___ LISTED ENTRIES ___
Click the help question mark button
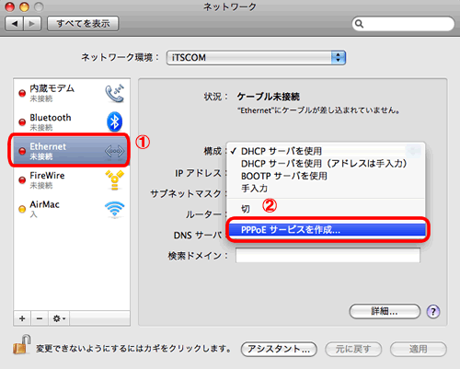This screenshot has width=460, height=369. coord(433,312)
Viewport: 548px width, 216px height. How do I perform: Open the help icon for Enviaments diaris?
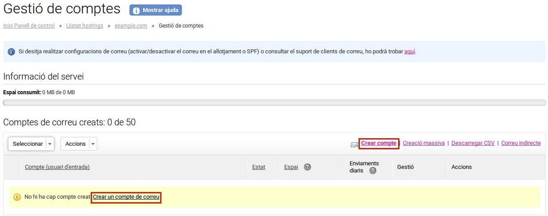(x=373, y=171)
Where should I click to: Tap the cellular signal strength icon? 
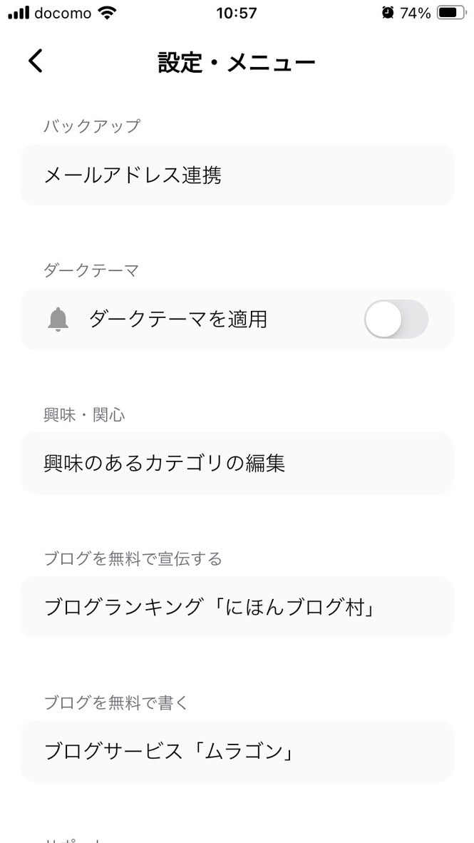(19, 13)
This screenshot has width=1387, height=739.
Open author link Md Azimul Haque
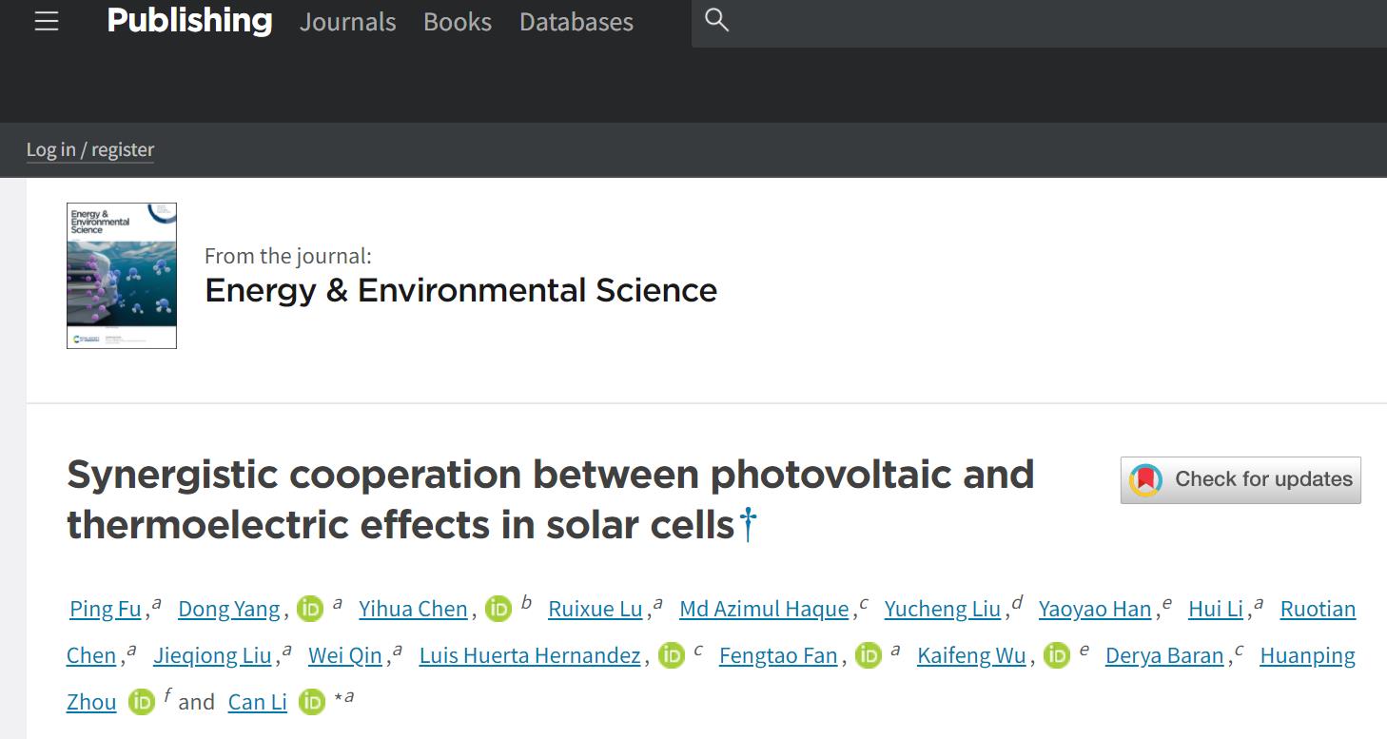pyautogui.click(x=764, y=609)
___
§ **REQUIREMENT**: Exact copy, no pictures: please print every record above as written.

§ **RESPONSE TO THE EXERCISE**:
Click the help question mark button
This screenshot has width=460, height=369. coord(433,312)
Viewport: 548px width, 216px height. How do I perform: Open the help icon for Enviaments diaris?
(x=373, y=171)
Where should I click to: Tap the cellular signal strength icon? 
(19, 13)
This screenshot has width=1387, height=739.
Open author link Md Azimul Haque
pyautogui.click(x=764, y=609)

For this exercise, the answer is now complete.